Exerpt from "Prettier Than Napoleon"
Men Are Sublime
The predominance of female nudes in art can easily be explained by the centuries of overwhelming dominance of the fine arts by men. Access to art training was a major factor, as unchaperoned women were unlikely to be left alone with art teachers, for obvious reasons. Similarly, until relatively recently it was viewed as unseemly for women to hire male models at all, much less nude models. Female models were easier for male artists to come by and might offer the bonus of being an easy sexual conquest for the painter or sculptor. Male artists, the majority being heterosexual, had both motive and opportunity to produce female nudes.
Setting aside the issue of whether centuries of male dominance explains the preference for female nudity, is (it) correct to assert that naked women are prettier than naked men? My first reaction to this assertion was to draw the parallel between the beautiful and the sublime.

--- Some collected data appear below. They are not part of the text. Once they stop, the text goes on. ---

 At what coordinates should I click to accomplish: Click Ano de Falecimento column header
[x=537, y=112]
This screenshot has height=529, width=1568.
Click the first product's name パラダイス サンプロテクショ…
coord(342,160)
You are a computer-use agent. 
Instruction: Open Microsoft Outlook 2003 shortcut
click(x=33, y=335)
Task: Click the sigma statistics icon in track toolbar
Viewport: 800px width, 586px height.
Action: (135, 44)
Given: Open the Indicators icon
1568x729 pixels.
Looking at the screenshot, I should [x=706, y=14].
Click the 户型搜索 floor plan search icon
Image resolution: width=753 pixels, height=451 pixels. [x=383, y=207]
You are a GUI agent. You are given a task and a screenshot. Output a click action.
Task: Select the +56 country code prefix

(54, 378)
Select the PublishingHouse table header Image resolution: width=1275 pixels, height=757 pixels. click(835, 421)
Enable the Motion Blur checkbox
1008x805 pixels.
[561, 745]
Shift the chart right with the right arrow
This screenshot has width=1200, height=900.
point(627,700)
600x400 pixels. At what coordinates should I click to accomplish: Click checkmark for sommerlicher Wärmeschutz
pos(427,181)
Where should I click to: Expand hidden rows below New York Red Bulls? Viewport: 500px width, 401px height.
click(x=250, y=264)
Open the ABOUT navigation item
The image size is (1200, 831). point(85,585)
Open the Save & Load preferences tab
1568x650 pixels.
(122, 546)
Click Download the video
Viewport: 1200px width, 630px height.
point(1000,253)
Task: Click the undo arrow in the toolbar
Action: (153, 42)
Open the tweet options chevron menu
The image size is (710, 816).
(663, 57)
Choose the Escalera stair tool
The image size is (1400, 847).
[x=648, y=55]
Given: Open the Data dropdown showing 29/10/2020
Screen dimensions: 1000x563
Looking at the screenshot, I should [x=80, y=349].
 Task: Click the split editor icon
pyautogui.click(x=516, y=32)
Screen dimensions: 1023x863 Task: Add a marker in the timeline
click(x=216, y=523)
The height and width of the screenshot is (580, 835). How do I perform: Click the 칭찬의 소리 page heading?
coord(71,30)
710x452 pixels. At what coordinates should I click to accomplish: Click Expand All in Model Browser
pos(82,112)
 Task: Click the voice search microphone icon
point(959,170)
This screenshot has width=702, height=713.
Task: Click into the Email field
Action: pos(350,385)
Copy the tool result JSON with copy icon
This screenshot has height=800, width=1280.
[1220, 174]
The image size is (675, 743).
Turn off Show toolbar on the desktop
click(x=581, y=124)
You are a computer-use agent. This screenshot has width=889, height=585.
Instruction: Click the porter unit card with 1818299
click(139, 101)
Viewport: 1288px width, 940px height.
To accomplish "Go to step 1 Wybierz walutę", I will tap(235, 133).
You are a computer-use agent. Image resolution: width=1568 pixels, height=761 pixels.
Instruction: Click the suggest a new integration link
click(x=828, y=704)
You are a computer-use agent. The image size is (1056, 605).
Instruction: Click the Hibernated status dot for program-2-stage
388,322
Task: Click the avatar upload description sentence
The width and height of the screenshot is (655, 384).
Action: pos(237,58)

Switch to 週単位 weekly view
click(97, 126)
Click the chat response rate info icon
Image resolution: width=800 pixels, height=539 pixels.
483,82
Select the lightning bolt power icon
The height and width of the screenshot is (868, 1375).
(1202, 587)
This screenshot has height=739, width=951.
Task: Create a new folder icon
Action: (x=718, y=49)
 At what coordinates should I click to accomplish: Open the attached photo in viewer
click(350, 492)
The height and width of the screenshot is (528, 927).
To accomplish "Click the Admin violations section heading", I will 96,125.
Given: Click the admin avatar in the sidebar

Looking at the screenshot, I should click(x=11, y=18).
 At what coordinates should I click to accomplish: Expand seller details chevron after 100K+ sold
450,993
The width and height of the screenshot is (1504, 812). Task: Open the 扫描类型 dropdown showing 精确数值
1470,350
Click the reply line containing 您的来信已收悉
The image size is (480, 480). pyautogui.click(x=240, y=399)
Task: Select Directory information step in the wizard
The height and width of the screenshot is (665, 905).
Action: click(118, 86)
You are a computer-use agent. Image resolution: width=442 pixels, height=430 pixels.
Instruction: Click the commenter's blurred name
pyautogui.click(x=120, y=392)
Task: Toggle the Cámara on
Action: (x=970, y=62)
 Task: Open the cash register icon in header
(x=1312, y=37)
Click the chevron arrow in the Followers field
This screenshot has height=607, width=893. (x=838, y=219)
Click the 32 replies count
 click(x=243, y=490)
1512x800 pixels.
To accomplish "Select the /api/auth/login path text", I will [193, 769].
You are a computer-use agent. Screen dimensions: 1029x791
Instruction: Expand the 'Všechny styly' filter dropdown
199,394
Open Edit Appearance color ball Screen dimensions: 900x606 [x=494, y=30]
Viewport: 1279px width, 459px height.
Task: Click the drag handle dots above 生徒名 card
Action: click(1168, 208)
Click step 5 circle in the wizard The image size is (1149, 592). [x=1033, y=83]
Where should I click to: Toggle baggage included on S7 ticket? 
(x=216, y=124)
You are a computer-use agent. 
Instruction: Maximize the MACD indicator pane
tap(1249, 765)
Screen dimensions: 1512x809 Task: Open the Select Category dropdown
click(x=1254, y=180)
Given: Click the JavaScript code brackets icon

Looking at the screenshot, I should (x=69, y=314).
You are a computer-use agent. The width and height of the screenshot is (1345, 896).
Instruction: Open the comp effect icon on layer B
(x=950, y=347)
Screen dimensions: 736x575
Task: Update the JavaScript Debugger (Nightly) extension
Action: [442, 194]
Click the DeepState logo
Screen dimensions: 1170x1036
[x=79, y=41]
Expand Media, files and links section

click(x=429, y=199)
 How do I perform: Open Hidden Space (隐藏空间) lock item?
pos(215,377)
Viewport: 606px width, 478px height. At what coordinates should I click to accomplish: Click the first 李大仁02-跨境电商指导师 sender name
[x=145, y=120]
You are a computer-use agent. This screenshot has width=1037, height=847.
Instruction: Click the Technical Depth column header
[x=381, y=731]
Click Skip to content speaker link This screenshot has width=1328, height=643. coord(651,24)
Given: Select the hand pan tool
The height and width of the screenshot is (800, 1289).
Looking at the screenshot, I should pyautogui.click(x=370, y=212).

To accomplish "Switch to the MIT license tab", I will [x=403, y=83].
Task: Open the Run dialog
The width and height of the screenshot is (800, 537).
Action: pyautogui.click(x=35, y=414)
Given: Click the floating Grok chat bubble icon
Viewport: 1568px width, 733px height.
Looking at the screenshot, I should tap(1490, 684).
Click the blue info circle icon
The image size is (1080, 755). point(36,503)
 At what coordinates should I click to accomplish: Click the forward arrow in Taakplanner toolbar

Intrinsic in this view is our historical perspective of women as the weaker, lesser sex. Beauty is a property of the balanced, the pleasing, the graceful. The smooth contours and tidier genitalia of the female body meet this standard. But like many beautiful things, a female nude is not threatening. She lacks power to affect the viewer beyond the stimulation of the gaze. She exists to please: a beautiful decoration. The male nude is messier, woolier, more angular. Muscles, like the rolling thunderheads in a Turner seascape, threaten and awe us. With power comes danger, but with danger, desire. If the female nude is a lush landscape of rolling English hills, the male nude is the jagged mountain range. The women here, in their pale languor, may be beautiful, but they are not dangerous. Here, the male body retains a sense of dynamism and coiled power even while sprawled and still. One need not find the male body sexually attractive to appreciate its sublimity, but by definition a sublime image is less comfortable and more challenging than a beautiful one. Between the confrontational subject matter and the preexisting biases toward production of beautiful female nudes which aesthetically and (for the majority of creators and viewers) sexually gratify, is it any wonder that we have a dearth of naked males in media?
This sums up the explanation for sexual attraction, at least for one sense (vision), in my opinion. Quote "threaten and awe us": this is the reason WHY I love men. They are physically challenging, powerful, dangerous, angular, rough. Those are the adjectives that describe why I (and pretty much every other gay man on the planet) love the male form so much!